The patients with MDD in our study had no significant main change in HRV. However, in other studies, patients with MDD with and without comorbid anxiety had reduced HRV. Those with comorbid anxiety disorder showed the greatest reductions.41) In another study, depression was also associated with reduced HRV, which decreases with the increasing severity of depression.10)

A recent study reported that vagal nerve stimulation (VNS) successfully improves depressive symptoms in treatment-resistant depression,42) suggesting a strong relationship between sympathovagal dysregulation and depressive symptoms.

In sum, our results suggest that, among various psychiatric illnesses (i.e., schizophrenia, bipolar disorder, MDD, and PTSD), patient with bipolar disorder have the most decreased HRV function compared with healthy controls.

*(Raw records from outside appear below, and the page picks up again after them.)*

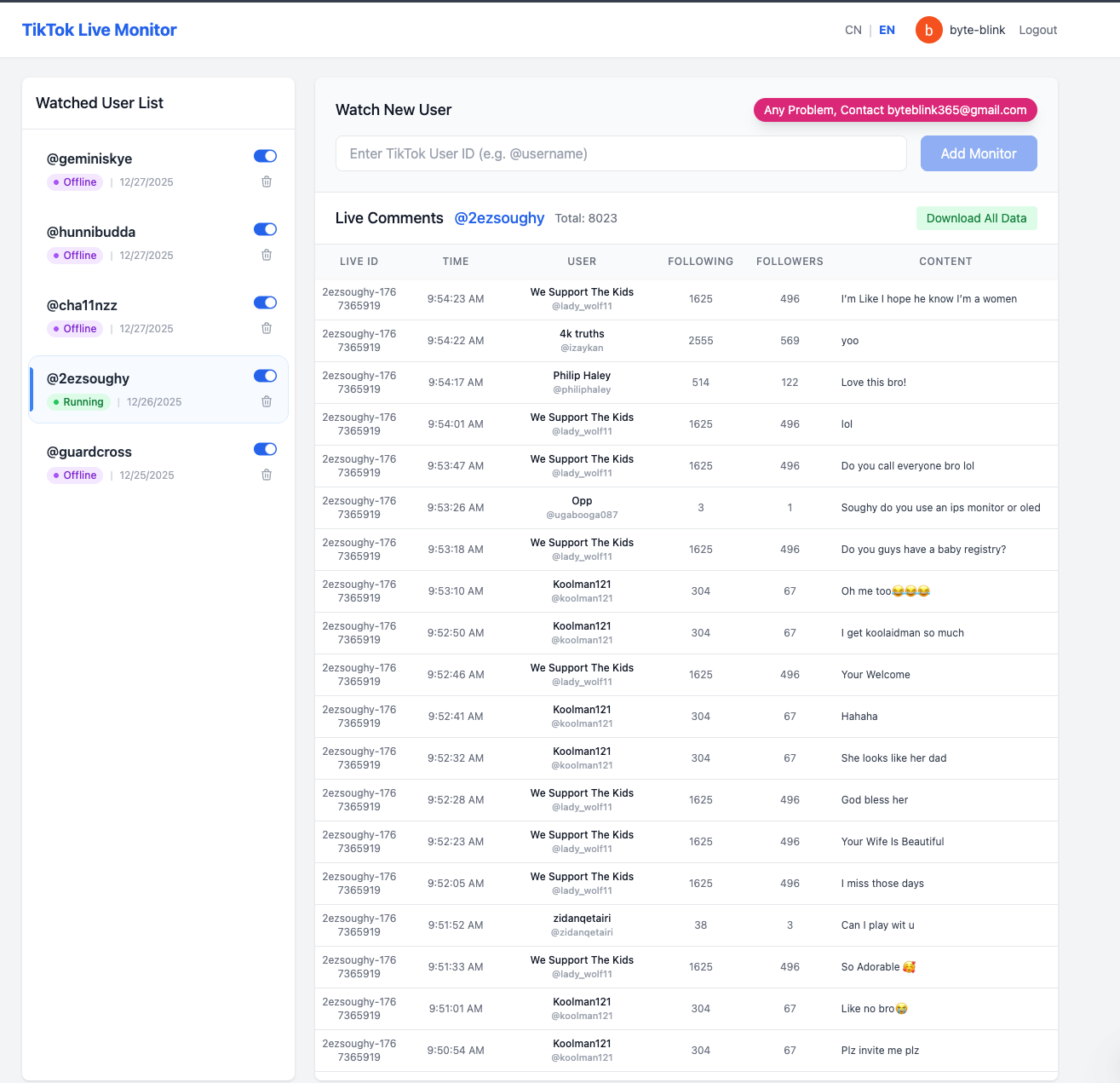The width and height of the screenshot is (1120, 1083).
Task: Click the trash icon for @cha11nzz
Action: 266,328
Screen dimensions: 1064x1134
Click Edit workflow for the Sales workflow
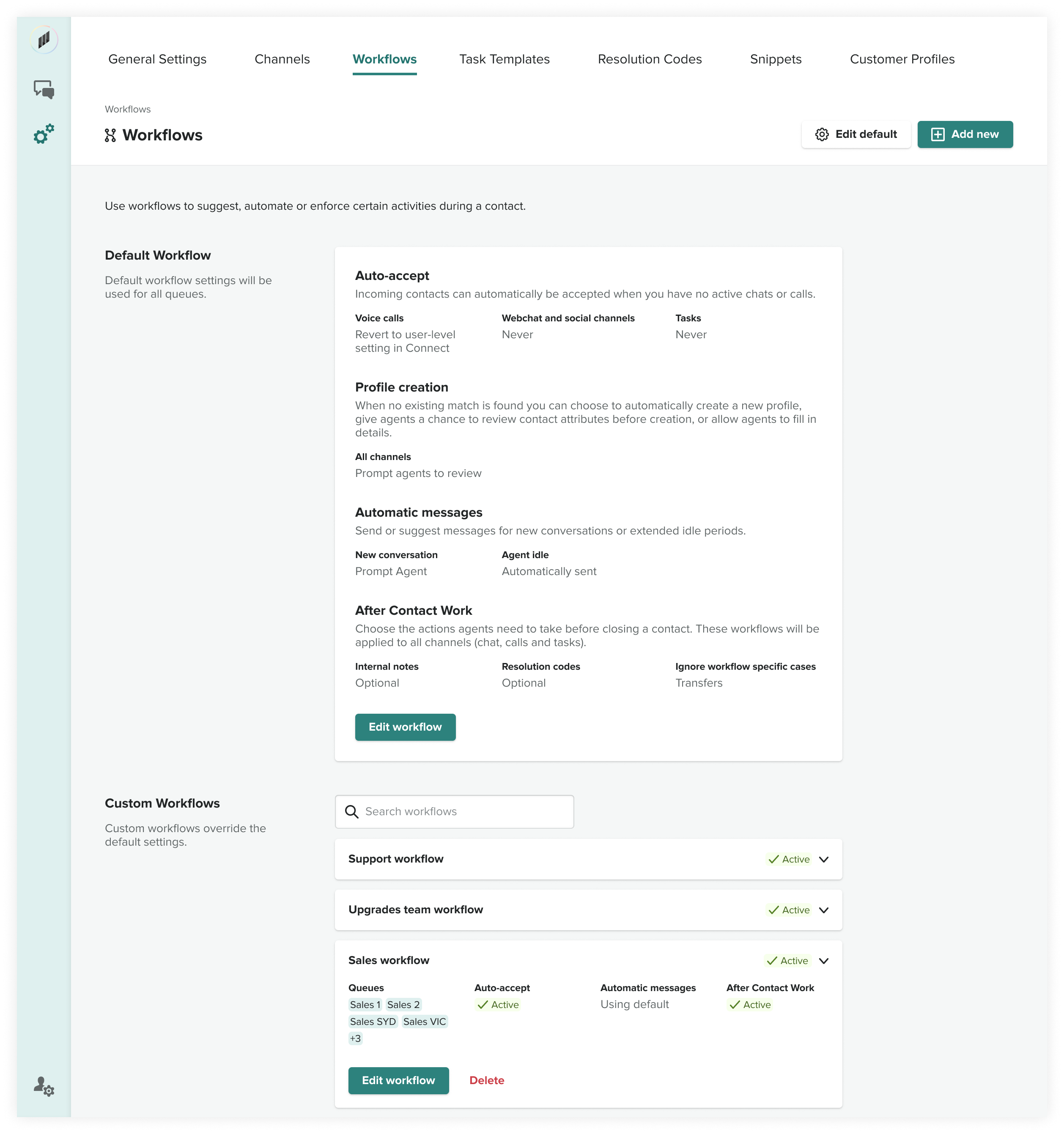point(398,1080)

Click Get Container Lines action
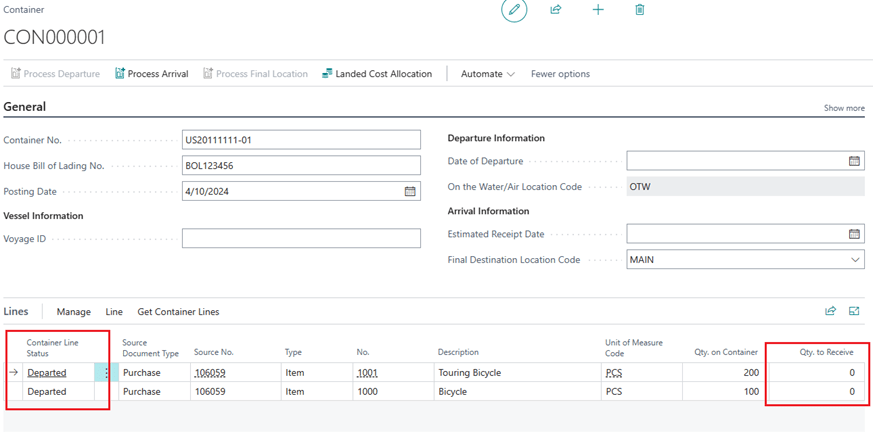[x=178, y=312]
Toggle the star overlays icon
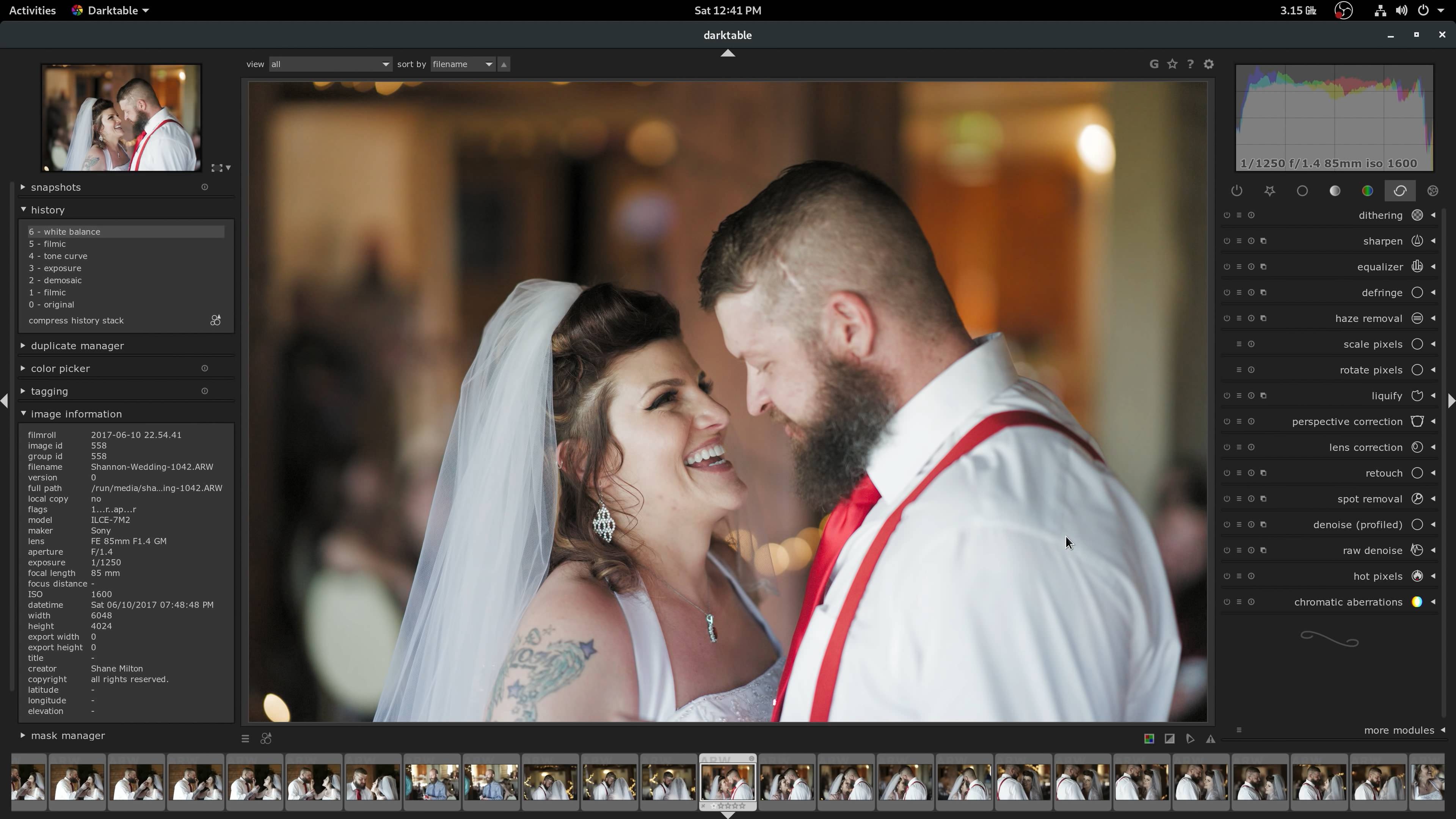Screen dimensions: 1456x819 1172,64
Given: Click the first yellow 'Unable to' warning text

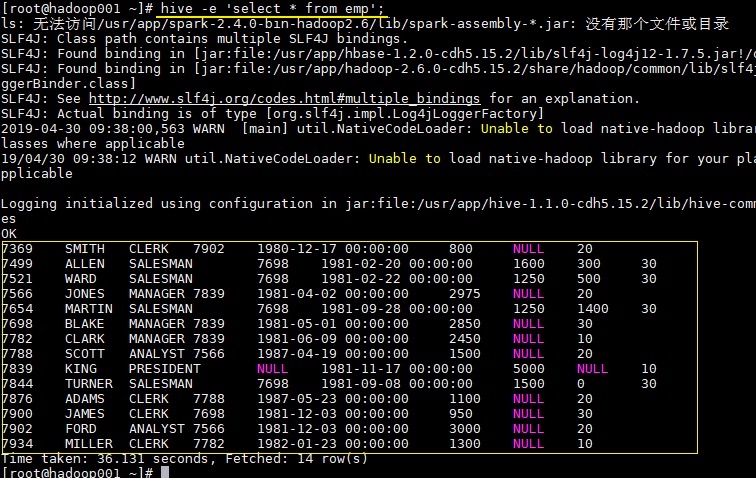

This study has several limitations. First, we did not exclude the medication effect. As antidepressants have different effects on HRV function,14,19-21) medication effects should be carefully controlled in future studies. Second, the age effect could not be strictly controlled, and HRV is known to be influenced by age and sex differences.43,44) Indeed, elderly individuals tend towards a reduced HF-HRV index compared with younger people. Moreover, men with depressive symptoms have reduced parasympathetic activity compared with control subjects, whereas no differences between depressed women and controls have been reported.44) Because the demographic characteristics of patients with various psychiatric disorders (e.g., schizophrenia, bipolar disorder, PTSD, and MDD) differ, the recruitment of separate groups of healthy controls that are well matched to individuals with each psychiatric disorder is necessary to clarify the HRV data.

Despite these limitations, our study has value because we explored the HRV indices of those with various psychiatric disorders using the same study protocol. Our results do not support the use of HRV for discriminating among psychiatric illnesses. However, our results suggest that HRV, particularly HF-HRV, is a sensitive variable and can be used as a supplementary tool for discriminating between patients with psychiatric illnesses and healthy controls.